COLLIDER – Once you get past the fact that one of the best shows of the year is on Facebook — yes Facebook! — you’ll know that Sorry for Your Loss is indeed worth it. The series follows Leigh Shaw (Elizabeth Olsen), whose husband Matt (Mamoudou Athie) died suddenly three months before we meet her. The first season chronicles the following two months over ten half-hour episodes, as Leigh is still coming to terms with her life without Matt. But from the onset, Sorry for Your Loss is at heart a family drama that includes Leigh’s adopted sister Jules (Kelly Marie Tran), a recovering alcoholic, and their mother Amy (Janet McTeer), who owns a fitness studio where both her daughters work.
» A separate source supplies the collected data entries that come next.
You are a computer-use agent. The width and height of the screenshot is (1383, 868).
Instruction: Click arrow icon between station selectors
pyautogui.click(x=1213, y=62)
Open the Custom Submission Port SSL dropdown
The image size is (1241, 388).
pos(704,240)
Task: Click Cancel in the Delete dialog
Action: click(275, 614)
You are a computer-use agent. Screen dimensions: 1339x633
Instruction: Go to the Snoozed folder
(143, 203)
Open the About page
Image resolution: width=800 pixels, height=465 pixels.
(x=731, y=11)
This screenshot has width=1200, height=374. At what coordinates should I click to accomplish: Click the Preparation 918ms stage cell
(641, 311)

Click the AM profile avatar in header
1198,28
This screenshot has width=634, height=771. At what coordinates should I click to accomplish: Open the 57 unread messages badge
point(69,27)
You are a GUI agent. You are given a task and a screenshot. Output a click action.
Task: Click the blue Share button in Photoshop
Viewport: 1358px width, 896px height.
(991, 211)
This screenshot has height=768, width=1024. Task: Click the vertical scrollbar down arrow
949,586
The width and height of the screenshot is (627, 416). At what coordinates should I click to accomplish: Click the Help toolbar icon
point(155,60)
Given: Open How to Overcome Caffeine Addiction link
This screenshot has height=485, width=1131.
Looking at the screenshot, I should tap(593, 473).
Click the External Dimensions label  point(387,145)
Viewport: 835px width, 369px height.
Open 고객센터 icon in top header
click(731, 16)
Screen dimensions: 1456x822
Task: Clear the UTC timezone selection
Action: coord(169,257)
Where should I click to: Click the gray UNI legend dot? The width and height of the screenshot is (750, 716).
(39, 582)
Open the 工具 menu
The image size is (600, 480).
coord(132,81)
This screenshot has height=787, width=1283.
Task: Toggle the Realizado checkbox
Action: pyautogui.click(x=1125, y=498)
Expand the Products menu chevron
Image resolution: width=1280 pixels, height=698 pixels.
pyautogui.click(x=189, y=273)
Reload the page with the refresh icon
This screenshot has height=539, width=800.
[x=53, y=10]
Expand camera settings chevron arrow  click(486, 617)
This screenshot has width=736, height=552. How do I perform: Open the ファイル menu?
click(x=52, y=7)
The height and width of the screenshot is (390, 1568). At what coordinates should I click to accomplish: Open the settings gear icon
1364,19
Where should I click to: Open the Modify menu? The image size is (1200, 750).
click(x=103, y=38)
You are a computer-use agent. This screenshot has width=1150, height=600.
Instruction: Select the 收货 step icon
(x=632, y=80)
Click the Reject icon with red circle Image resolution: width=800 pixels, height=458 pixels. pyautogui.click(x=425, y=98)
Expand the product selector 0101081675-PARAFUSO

The series also tracks Leigh’s complicated relationship with Matt’s brother Danny (Jovan Adepo), the only person who really understands the depth of her loss, and her friendships that have suffered in the wake of such a devastating event. It’s a beautiful series that never gets too dark, and yet it doesn’t shy away from frank and difficult discussions about relationships, depression, and grappling with death.
So go watch it! Or finish it. For now, spoilers below.
Continue reading “Press: An Emotional ‘Sorry for Your Loss’ Finale Sees Leigh Facing Her Fears”
This show gets better and better. Elizabeth is so powerful in her portrayal of Leigh. I’m sad that it’s ending next week.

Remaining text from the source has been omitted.